Mensagem de Páscoa 2017

Na Páscoa, os seguidores de Cristo somos colocados diante de um mistério profundo – um mistério diante do qual nos sentimos extasiados. Contemplamos esse mistério que nutre a nossa fé e enche o nosso coração de maravilha, amor e louvor. Confessamos que ele está além de nossa capacidade de explicá-lo racionalmente. No entanto, dando testemunho desse mistério com confiança e alegria, celebramo-lo como memória sagrada e o abraçamos como esperança gloriosa. 

Aquele que morreu no Calvário é a segunda Pessoa da Trindade. É o Deus cuja doação de Si mesmo recordamos quando falamos da Cruz. É o Eterno cuja cabeça se curva no amor que sofre no Calvário. Aquele que morre no Calvário é Deus! 

O Deus a quem servimos é o Eterno que existe antes do tempo, vive no tempo, e continuará a ser quando o tempo não mais existir. Esse é o Deus a quem as portas do inferno não podem reter.

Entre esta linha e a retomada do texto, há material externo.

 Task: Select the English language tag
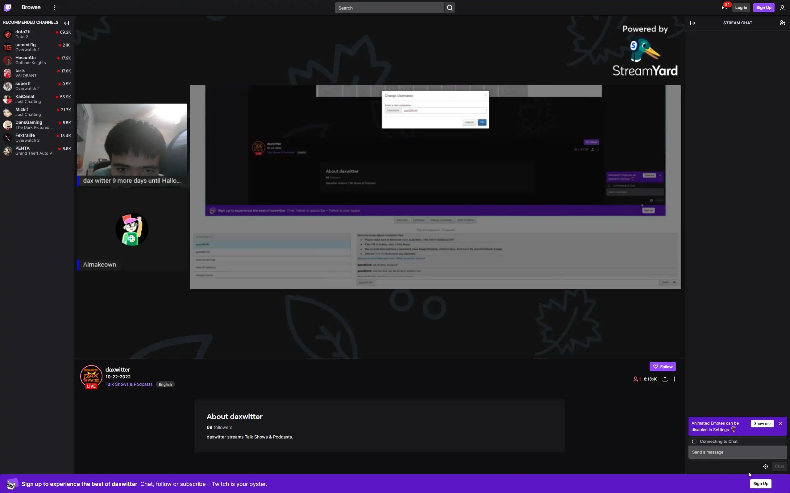(x=165, y=384)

Aquele que foi crucificado e sepultado num túmulo emprestado não era apenas o criador e doador da vida, mas a própria vida.

Aquele que se auto-identifica como “o caminho, a verdade e a vida” sopra o ar fresco da nova vida em nossa velha vida, levando-nos à experiência do novo nascimento. O Senhor que é “a vida” infunde vida em nossas mortes e traz o sopro da novidade onde caminhos velhos e prisões velhas continuariam a causar cãimbra e a  imobilizar os viajantes na jornada da vida.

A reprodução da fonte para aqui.